When I read this in a random DAILY STOIC post I started wondering why I don’t like it when bad things happen to good people for no apparent reason or any catchy rhyming, especially to this trying-so-hard-to-be-a-better-person striving to do good for good. . .
B U T . . .the sacred isn’t always what you think it is or where you think you can find it. . .Embrace your EVERYDAYNESSESS
Now about that flat tire, well right after the leaky pipe but before the locked keys in the car or the lost credit card that I swear I put in my secret SECRET place and my pen, my Montblanc Pen. . .
Psssssssssssssssssssssssssssssssssssssssssssssssst:
BRING YOUR EVERYDAYNESSES
TO YOUR
EVERYTHINGNESSESS
ENCHANTMENT ABOUNDS
(and be the Caring Catalyst you are but rarely recognize)

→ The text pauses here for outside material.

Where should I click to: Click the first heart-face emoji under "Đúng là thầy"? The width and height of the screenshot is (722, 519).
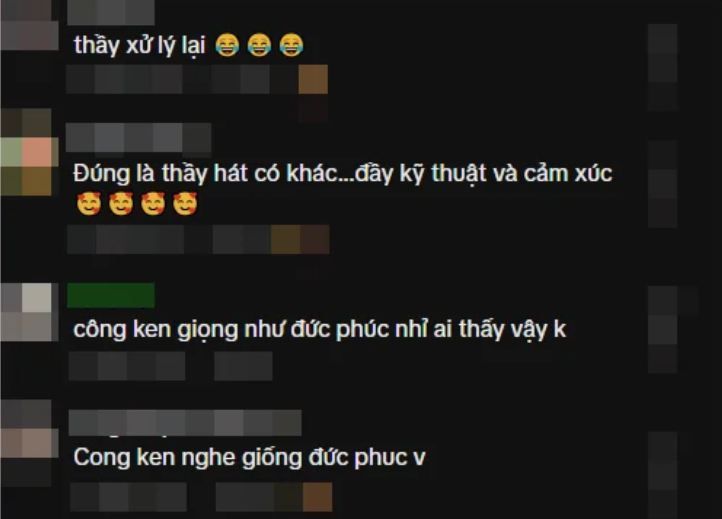click(x=89, y=204)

JUST A MOMENT: FINDING THE SACRED
Maybe the question isn’t so much where do you find the sacred, the holy as much as where does it find you? Just where is the isn’t the sacred, or at least, what you call it? Whatever you find holy, wherever you find sacred, whatever feeds your soul and gives meaning to you, don’t let any label like the sacred or the holy or the religious or the spiritual or the essence or the energy take you away from it. . .
WHEN YOU FIND THE SACRED
you feel Peace
WHEN THE SACRED FINDS YOU
you become Peace
THE THING ABOUT KINDNESS
Simple Acts of Kindness can change the people we become. When we take the time to support other’s needs, we create habits of change and here’s the real clincher,
WE BECOME BETTER
Here’s a thing about kindness: It’s only a word! Don’t get me wrong, it’s a really nice word but words don’t do much these days and they don’t get us too far down the road; they kind of leave us in an alleyway, don’t they? Dark. Dingy. Not always a comforting place to be at midnight with a few streetlights missing.

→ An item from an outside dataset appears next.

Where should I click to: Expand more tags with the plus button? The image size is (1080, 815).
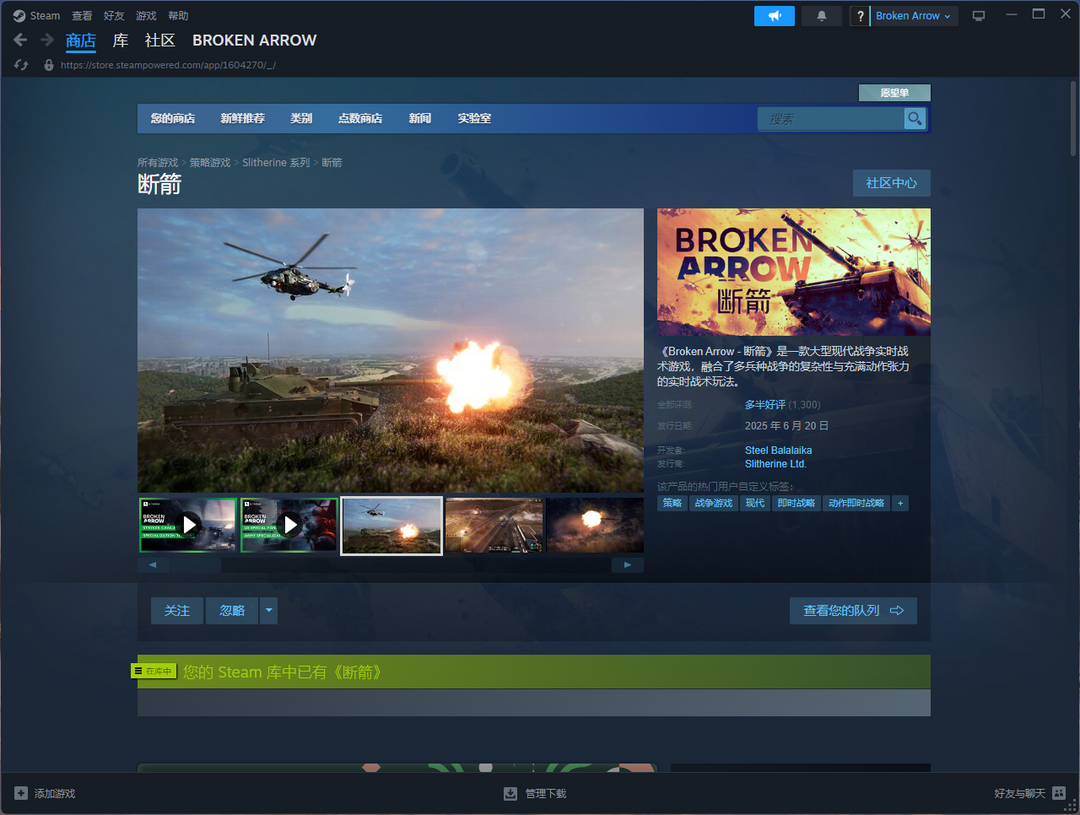point(900,503)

I mean come on, they’re just words, but when a word like KINDNESS becomes a verb that’s right, verb is just a word too. But when our KINDNESS puts on tennis shoes and workout clothes it all of the sudden becomes kindness is an action. though, When KINDNESS becomes something we do, it really defines who we are. And then PRESTO: We just don’t become different but everyone who’s shore our ripple hits and crashes down upon becomes different and a little bit better, too.